Hoje cedo, na minha leitura da Bíblia, passei pela “Parábola dos Talentos” (em Mateus 25:14). Vou evitar transcrever, mas tentar passar um breve resumo. Jesus está dando exemplos do reino do céu, e utiliza a figura de um homem que entregou bens a seus servos, a um deu cinco talentos (moedas gregas de grande valor), a outro dois, e a outro um, a cada servo conforme suas habilidades, e foi viajar. Quando voltou da viagem, buscou contas junto ao servos, o que recebera cinco talentos, devolveu estes acrescido de outros cinco que conseguiu ganhar; o que recebera dois talentos, devolveu estes acrescidos de outros dois que conseguiu ganhar; então chegou o que recebeu um talento, e este disse que sabendo que o senhor era um homem duro, receoso escondeu na terra o talento, e devolvia agora somente aquele que recebera, este é o único repreendido pelo senhor, que toma este talento dele, e o dá àquele que tinha dez talentos e encerra dizendo: “Porque a cada um que tiver será dado, e terá em abundância; mas ao que não tiver, será tomado até o que ele tem”.
Vamos trazer esta parábola, e o possível significado dela, para a nossa conversa desta carta.
Cada um de nós é único, tem talentos (no sentido de aptidões, capacidades) próprios, como dons recebidos de Deus.
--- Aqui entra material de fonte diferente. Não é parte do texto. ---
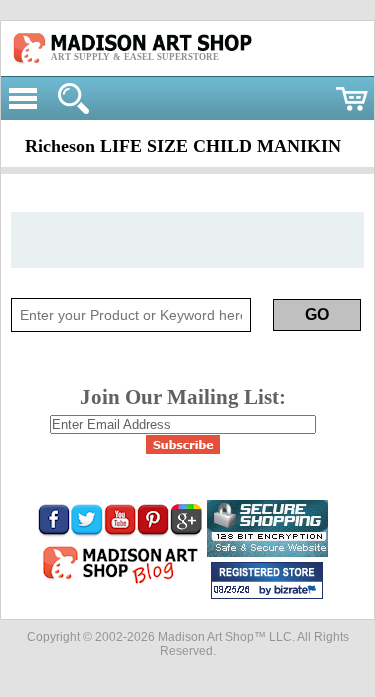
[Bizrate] (298, 591)
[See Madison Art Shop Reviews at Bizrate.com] (267, 580)
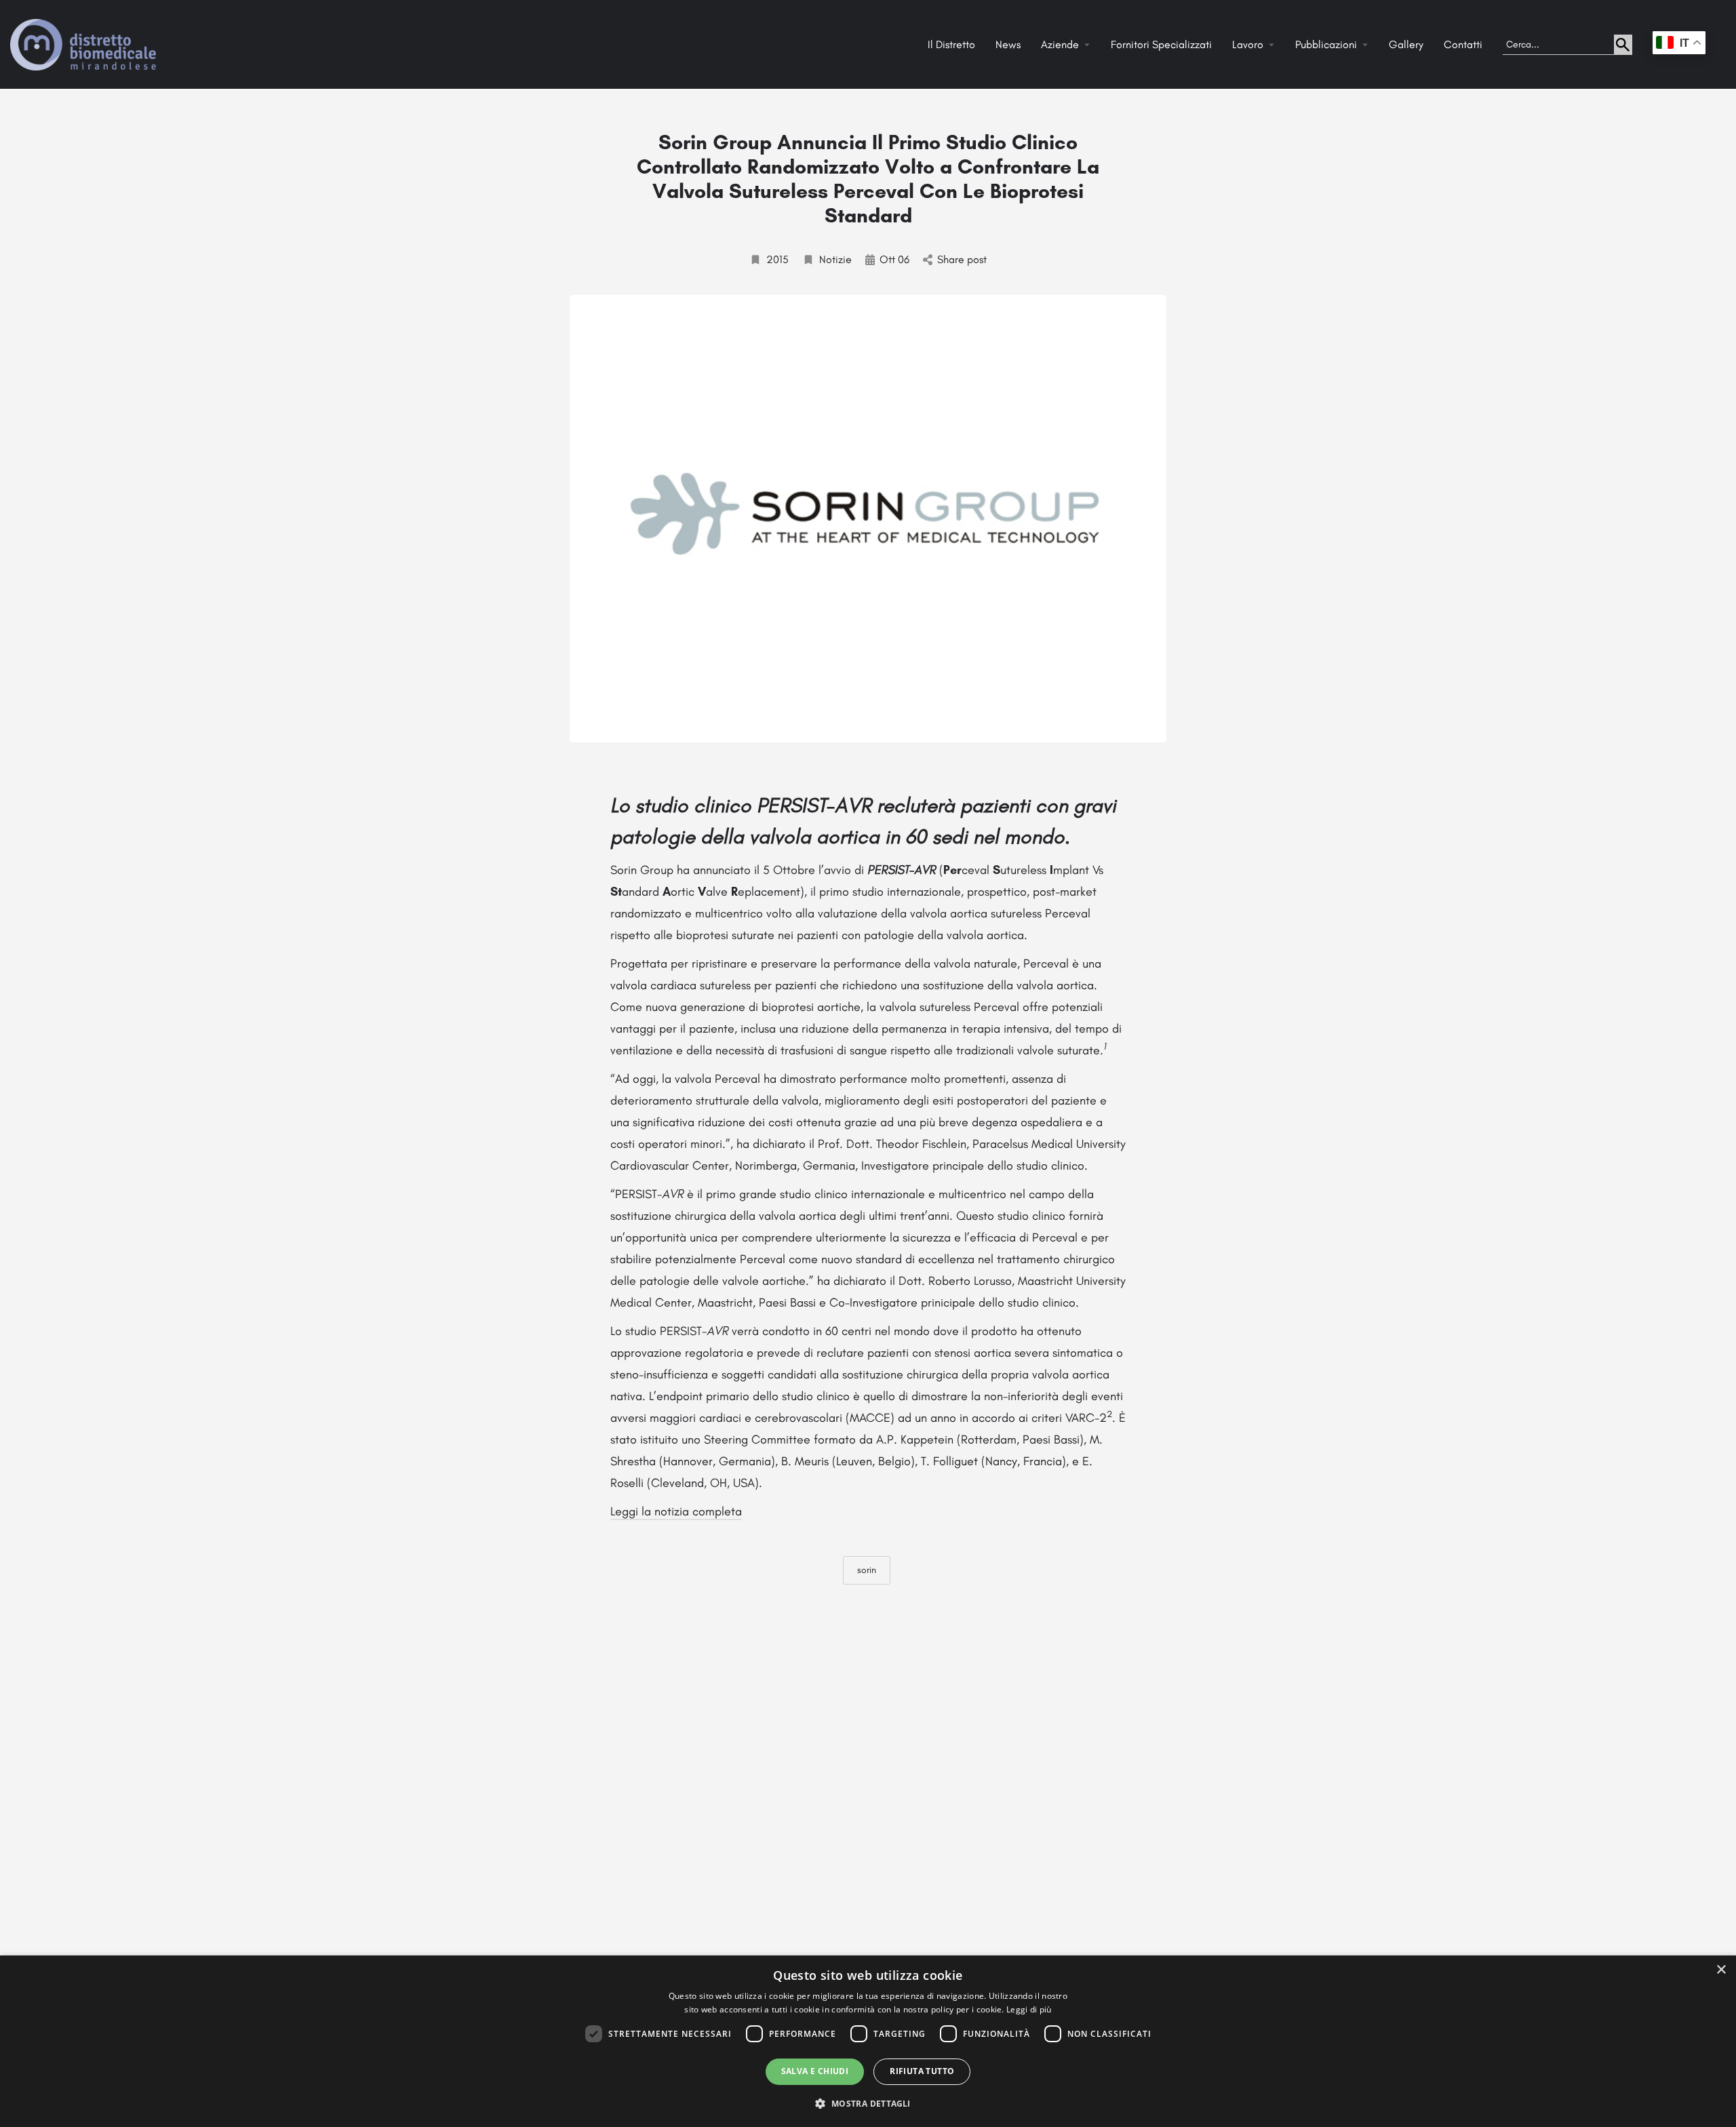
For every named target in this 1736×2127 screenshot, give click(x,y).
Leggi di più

Você tem algo que somente você tem, mais ninguém. O talento de cada um de nós nos torna aptos a algo, e lá dentro sabemos disso, sentimos um chamado a servir em algum caminho, fazer alguma coisa na vida, a isto podemos chamar de propósito, que tanto se fala hoje em dia, como algo que pode dar mais sentido para a nossa vida.
E isto faz total sentido. Um árvore tem um talento, dar frutos. A árvore não se pergunta se deve dar frutos, ou tentar ser um pássaro e sair voando. A árvore segue seu talento, seu chamado, seu propósito, e dá frutos.
Mas nós, que temos a consciência, a razão, que deveria nos dar uma vantagem competitiva na natureza, acaba nos atrapalhando, pois através desta razão nós criamos uma autoimagem, a partir do qual nosso ego age, portanto deixamos de seguir nossos próprios talentos e propósito, pois passamos a nos preocupar mais com o que os outros vão pensar de nós.
Voltemos ao nosso tema central para vermos a conexão. Não damos o devido valor para aquilo que temos, e o medo nos limita a fazermos o que realmente queremos.
Recebemos um talento, um dom, temos um propósito, conforme a parábola, e deveríamos valorizar isto, atender ao chamado, fazer o que nascemos para fazer, pois isto coincide com aquilo que vem de dentro, que naturalmente se manifesta pelo nosso querer, apontando para aquele caminho que gostaríamos de seguir.
Mas não damos valor ao nosso talento, e também temos medo de usá-lo, pois isto implicaria sermos diferentes dos outros (lembra-se, cada um é único), então “enterramos” nosso talento, receosos, pois a vida é dura, nos obriga a tomarmos caminhos para nos amoldar às expectativas que todos tem de nós.
E voltando lá ao começo, quando disse que acabamos somente valorizando amigos quando estão longe. Assim como com nosso talento, somente vamos nos arrepender de não tê-lo usado quando o Senhor voltar e nos tomar o nosso único talento, que não usamos por medo, preferimos deixar escondido por toda uma vida.
Olhe para dentro de si, escute sua voz.
Desenterre seu talento, use ele, multiplique, “Porque a cada um que tiver será dado, e terá em abundância; mas ao que não tiver, será tomado até o que ele tem”.